The most influential interpretation of the experience of Christ was given by the Apostle Paul. He preached that Christ's incarnation, passion, and crucifixion redeem from sin anyone who becomes a member of the church (ekklesia), the mystical body of Christ. Paul's concept of the church points to two specific features of Christian eschatology. First, collectivity: The eschaton is not a personal event. Salvation from death is available only for the members of Christ's mystical body. On judgment day, the dead members of the church will be resurrected and unite with the living to form a single community of salvation (1 Thess. 4:13–17). Throughout Christian history, Hellenist-influenced theologians challenged Paul's collective eschatology by emphasizing the individual ascent of the immortal soul. They could justify their view with some quotations from the Gospels. Paul, however, clearly rejects the idea of the soul's solitary ascent and insists on the resurrection of the spiritually transformed body. Second, processuality: in this world the church already collects all the citizens who will establish the heavenly citizenship (politeuma) of the Beyond (Phil. 3:20). Therefore the creation of a new world is not a single event at the end of history but can be observed now in the church (2 Cor. 5:17). The establishment and growth of the church already belongs to the eschata. Christian existence is an eschatological existence between "already now" and "not yet." The Holy Spirit transforms the "inward man" of the members of the church, but a purely spiritual existence will be achieved only in the Beyond, after the "outward man," the carnal and mortal body, has died (2 Cor. 4:16, 5:6; Phil. 3:21).

The Gospels and the letters of Paul show that the early Christians awaited the final events in the imminent future. Yet the church became a historical reality and, after the Roman emperors turned to Christianity, a powerful institution in this world. This new experience led to two different variations of Christian eschatology. First, theologians such as Eusebius of Caesarea (c. 263–c. 339) worked out an imperial eschatology. The basic dogma was that God chose the Roman Empire to spread Christianity all over the world. Church and empire seemed to melt together under the rulership of the Constantinian dynasty. According to Eusebius, the Roman emperors succeeded Christ to fulfill the divine plan on earth; and at the end of history, Christ would return and succeed the emperors. The eschaton, the kingdom of God, appears as the perfection of the Roman Empire. Second, other Christians returned to apocalypticism and insisted that only the just ones who did not collaborate with the worldly powers would be saved. The chiliasts, who also appeared in later epochs of Christian history, believed that Christ would return in the near future and, after the destruction of all worldly empires, would establish a kingdom lasting a thousand (Greek: chilia) years. The Revelation of John, which was incorporated into the canon of the New Testament, seemed to confirm their view (cf. Rev. 20:4).

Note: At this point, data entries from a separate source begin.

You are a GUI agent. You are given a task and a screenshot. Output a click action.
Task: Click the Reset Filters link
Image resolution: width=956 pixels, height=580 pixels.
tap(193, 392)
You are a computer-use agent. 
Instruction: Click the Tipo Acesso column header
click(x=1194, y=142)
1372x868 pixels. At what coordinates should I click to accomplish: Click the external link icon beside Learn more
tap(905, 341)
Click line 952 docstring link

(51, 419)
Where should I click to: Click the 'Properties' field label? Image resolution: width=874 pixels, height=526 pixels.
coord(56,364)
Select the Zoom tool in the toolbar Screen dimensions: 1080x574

In the early fifth century, when the decline of the Western empire became obvious, empirical reality seemed to speak in favor of the apocalyptics. But the church father Augustine (354–430) rejected the imperial theology as well as apocalypticism by reformulating the Pauline eschatology as a theology of history. In his view, all of the elected—those who had received the grace of God—form the true body of Christ, the City of God (civitas Dei). And all wicked ones form the body of the devil, the earthly city (civitas terrena). Sacred history is nothing but the struggle between these two cities. Augustine calls the two cities mystical communities, since they are not identical with any empirical society. Even the Catholic Church is not identical with the City of God, but a corpus permixtum, a mixed body, composed of just and wicked human beings. The elect are only pilgrims in this world and its political orders. Only after the final judgment, after the separation of the just and the wicked, will the mystical societies become visible. The citizens of the City of God will be seen going to heaven and the others, to hell.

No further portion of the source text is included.